In our case, the function describing the Van der Pol oscillator is already a part of MATLAB and is called vdp1. It takes two input arguments: t, which is the current time, and in this case is unused, and y, which is a vector containing the current "state" of the circuit, boiled down to just two numbers. Its return value describes the derivative of those two values. In other words, the function calculates, for a given moment in time, how the oscillator is changing in that exact point in time. The ode23 function uses this function to "figure out" the behaviour of the signal over a larger period of time.

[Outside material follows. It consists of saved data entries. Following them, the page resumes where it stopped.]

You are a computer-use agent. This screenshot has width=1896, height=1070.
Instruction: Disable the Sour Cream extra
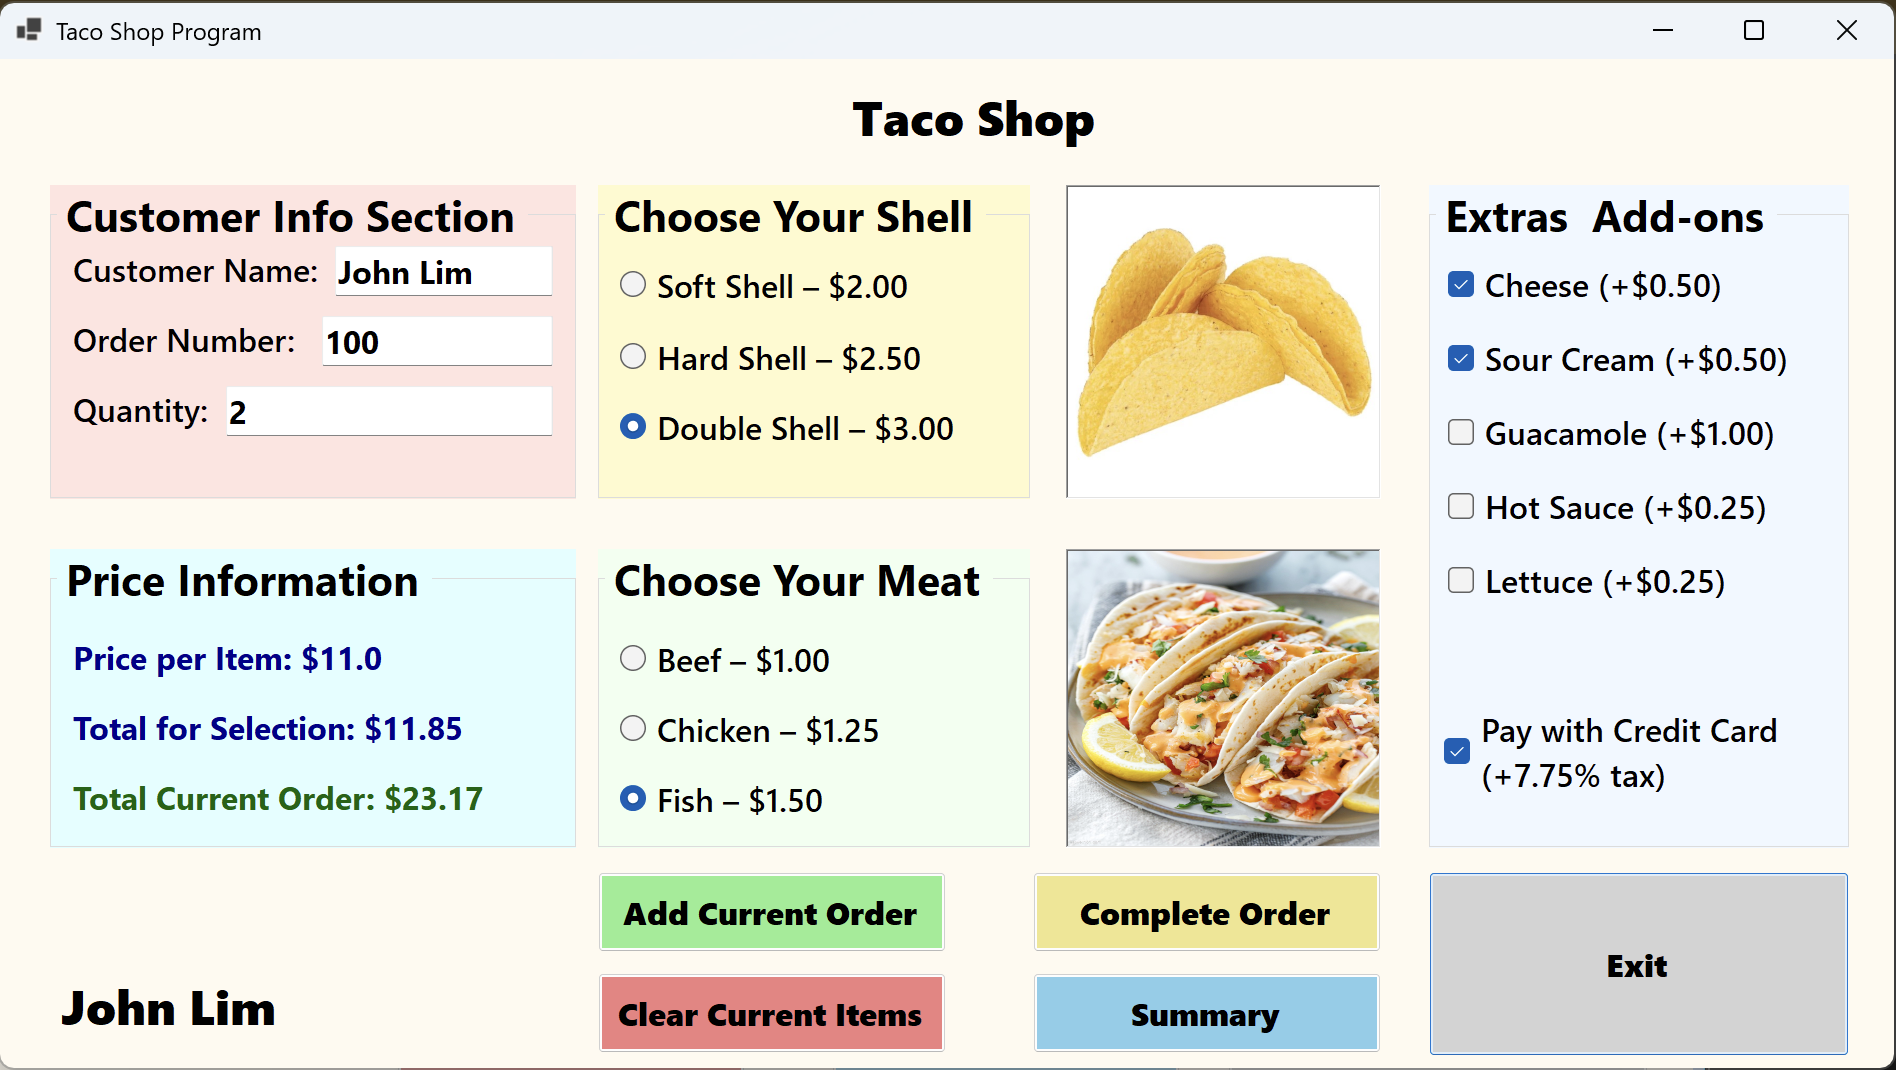1461,359
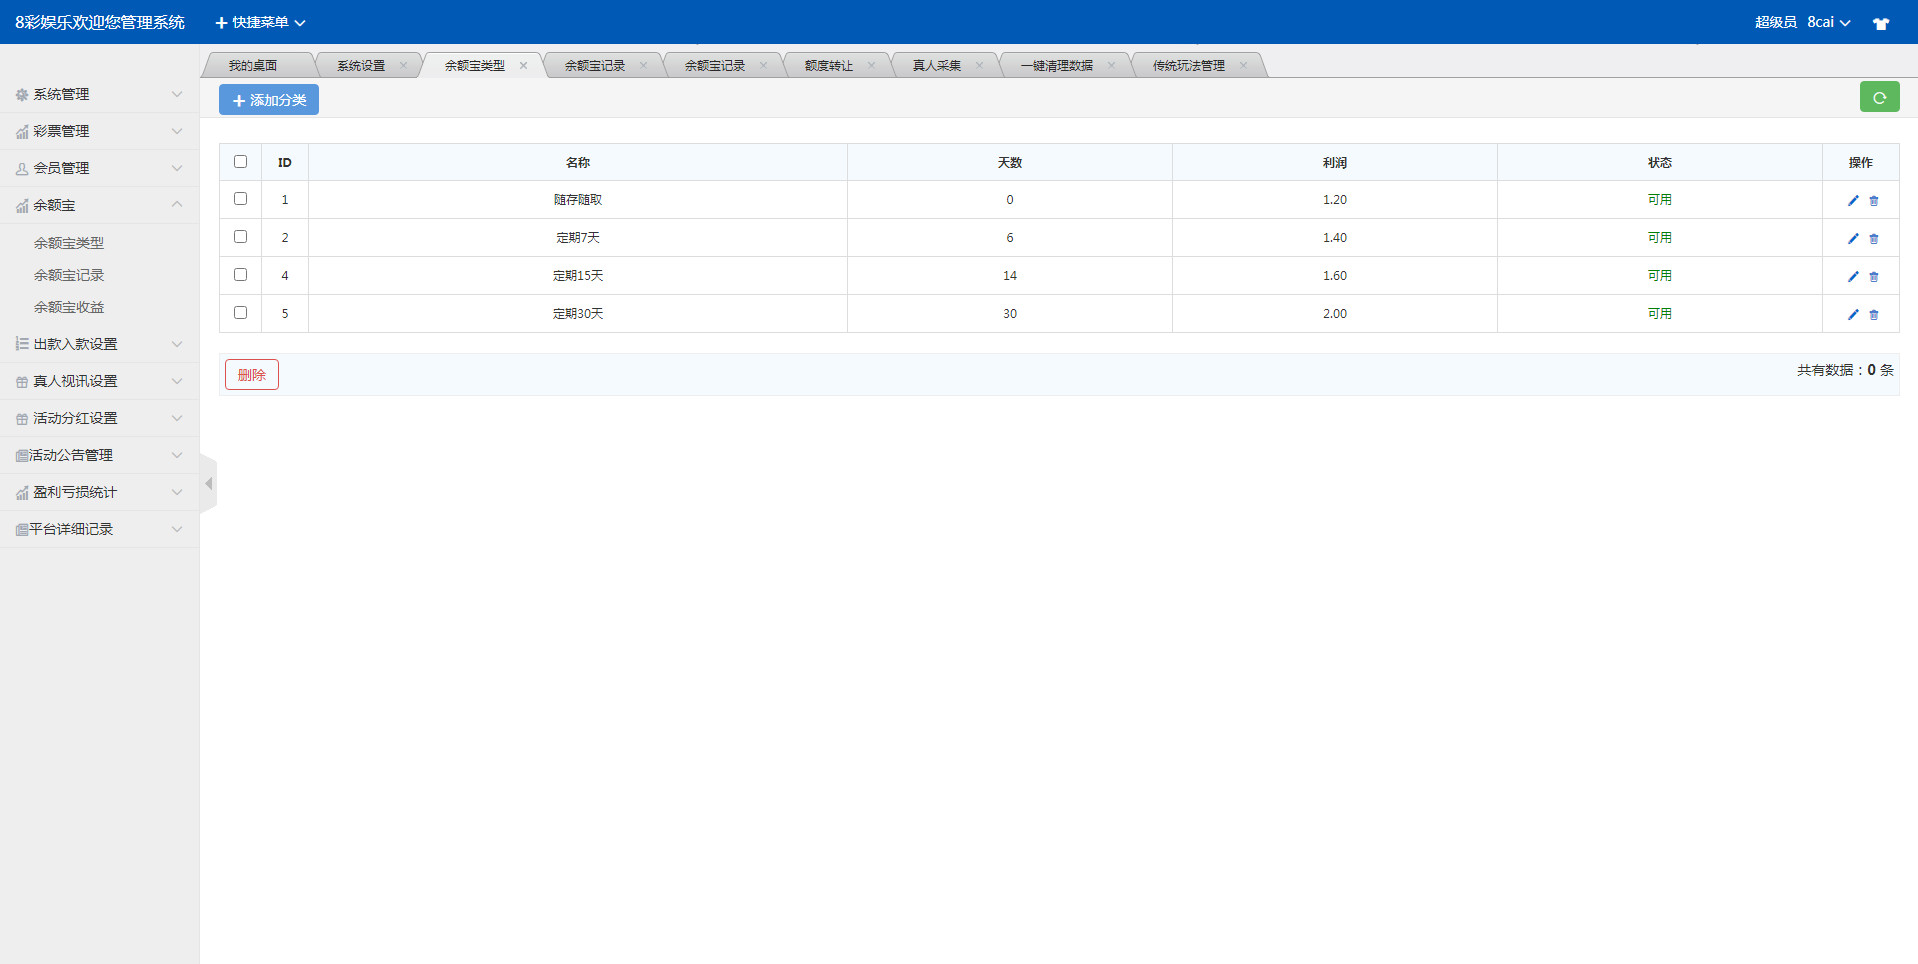Switch to the 我的桌面 tab
The image size is (1918, 964).
pyautogui.click(x=253, y=66)
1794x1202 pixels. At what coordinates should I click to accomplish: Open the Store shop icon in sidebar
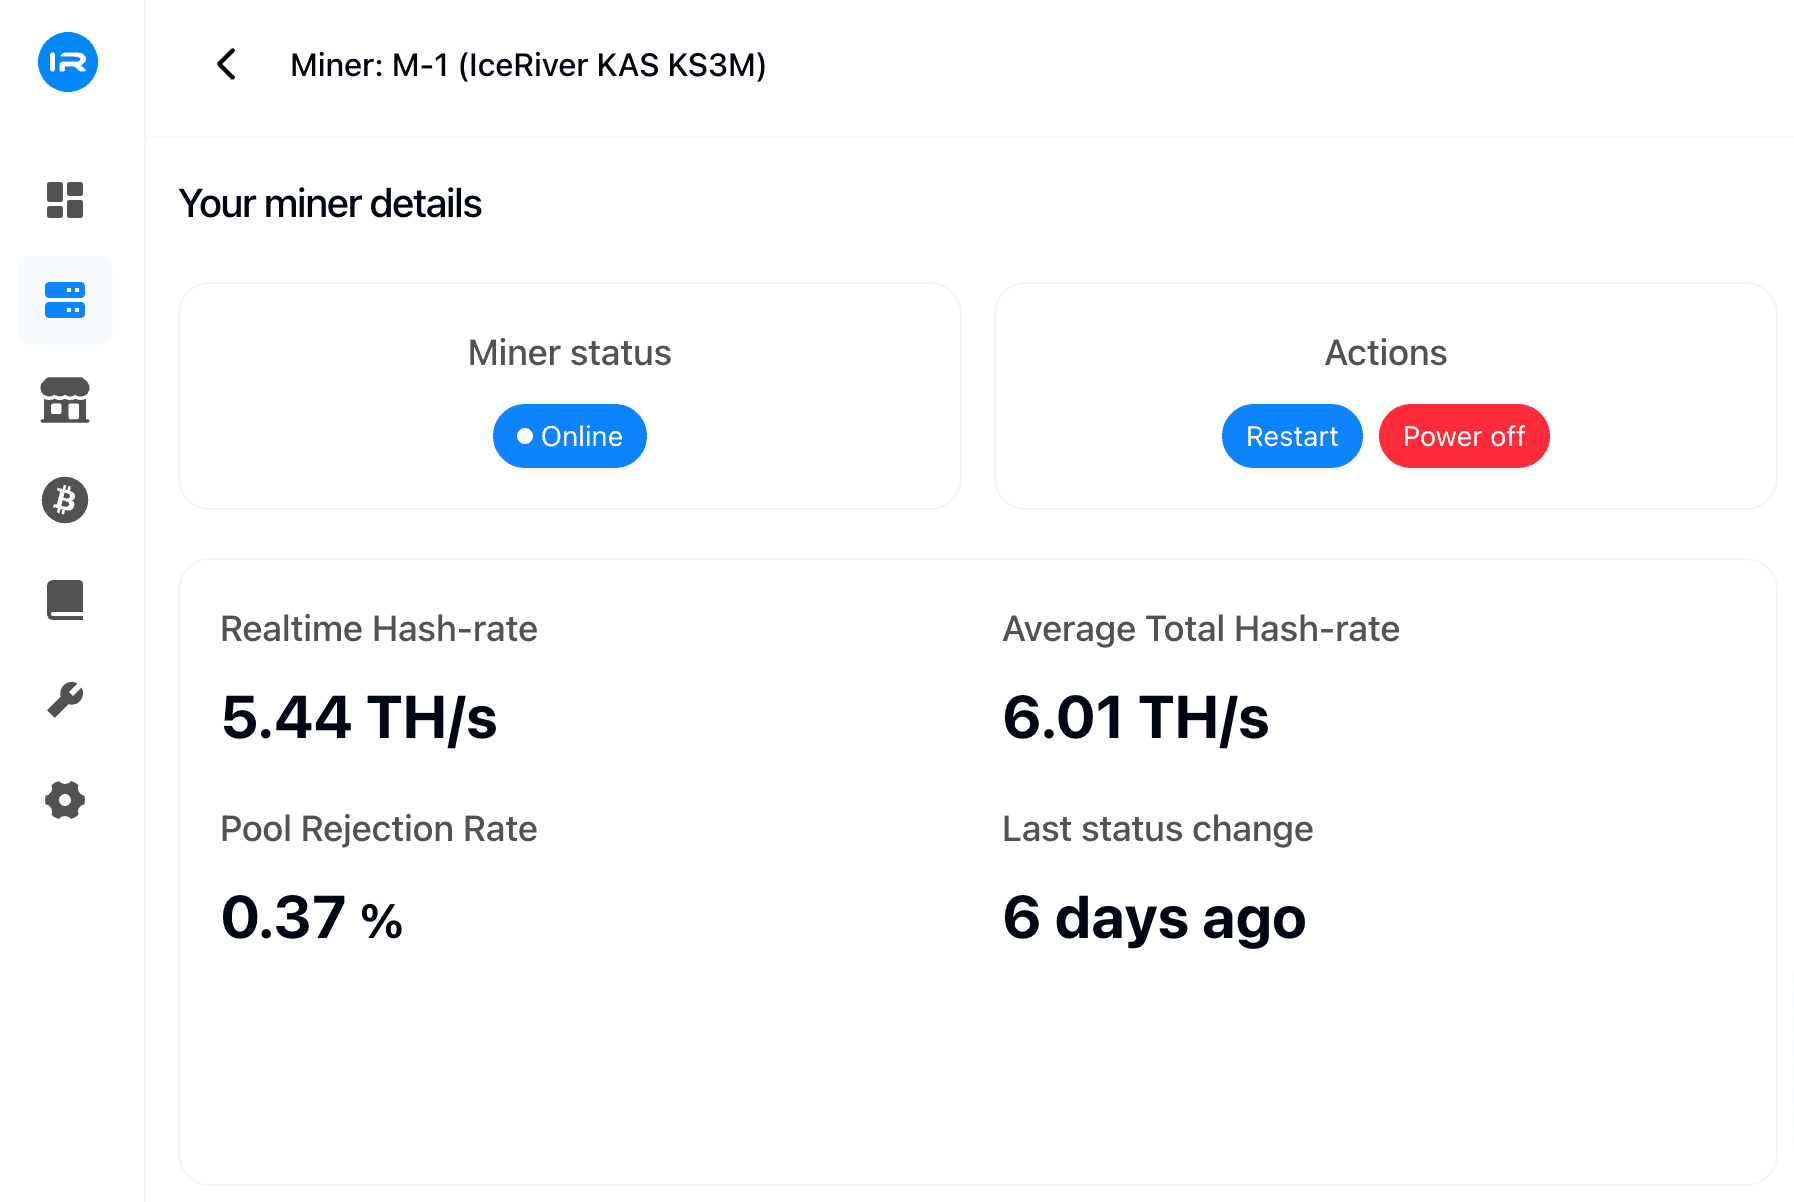pos(65,400)
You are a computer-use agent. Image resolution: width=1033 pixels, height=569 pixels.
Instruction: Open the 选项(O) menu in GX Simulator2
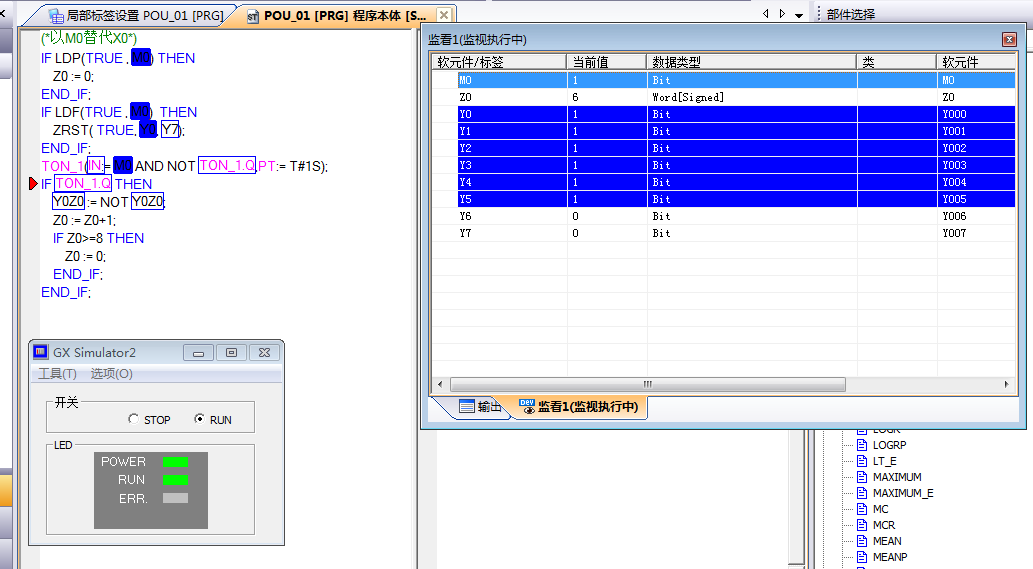111,374
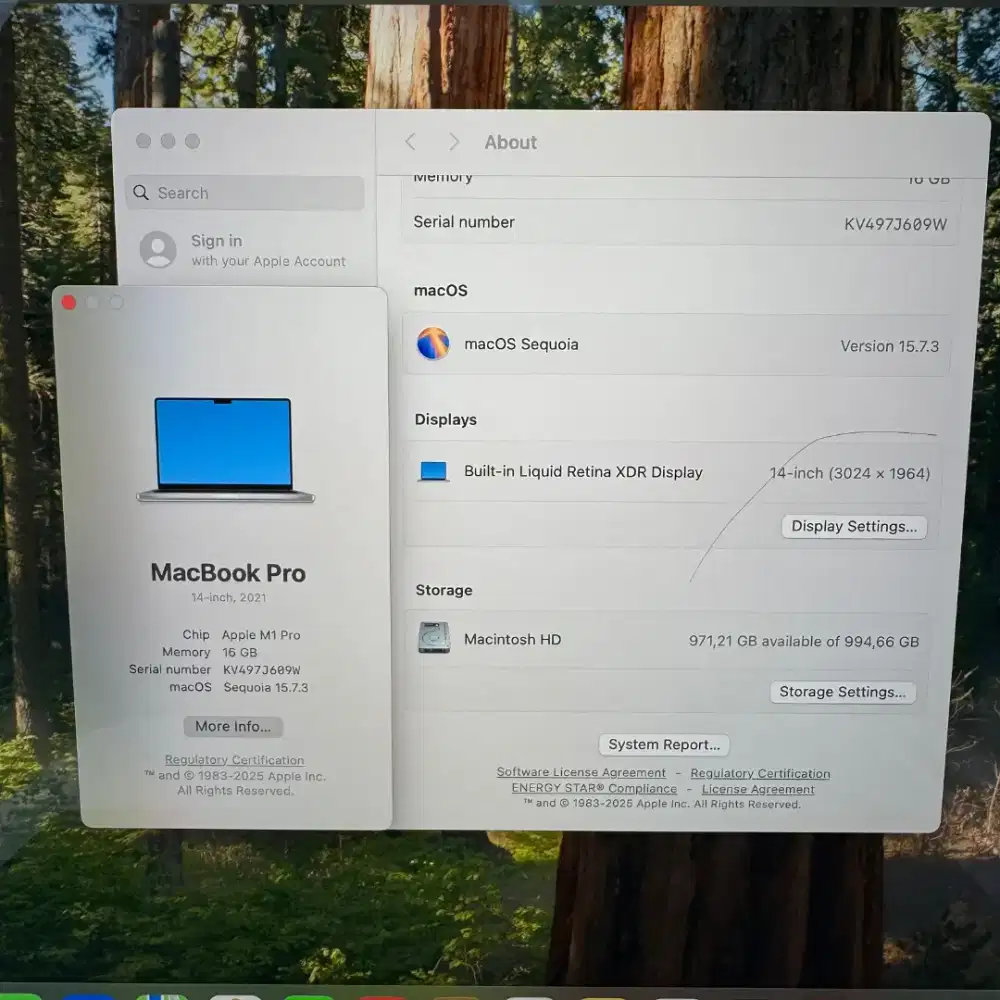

sim_time_interval = [0, 20]; sim_initial_conditions = [0.5, -0.5]; % Simulate! sim_solution = ode23(@vdp1, sim_time_interval, sim_initial_conditions); sim_times = sim_solution.x; % Time values are not uniformly distributed, % so we must explicitly extract them sim_y1 = sim_solution.y(1,:); % First row of y sim_y2 = sim_solution.y(2,:); % Second row of y hold on; plot(sim_times, sim_y1); plot(sim_times, sim_y2); grid(); title("Van der Pol oscillator values in time") hold off;
plot(sim_y1, sim_y2);
title("Van der Pol oscillator values in terms of each other")
Van der Pol in simulink
We may also build the Van der Pol function in simulink:
And we notice it produces the same results:
Buck (step-down) converter simulation
The buck converter is an usual circuit used to convert from a high voltage to a lower one. It functions by repeatedly switching a transistor on and off, which then feeds a filtering circuit:
For a more correct simulation, we will use non-ideal models of the transistor, inductor and capacitor:
Also, we will add a resistance \(R_{ld}\) to simulate the equivalent resistance of the circuit powered by this converter. If it weren't for this, the energy we intend to convert wouldn't be used anywhere and the system would just quickly charge up and stay static.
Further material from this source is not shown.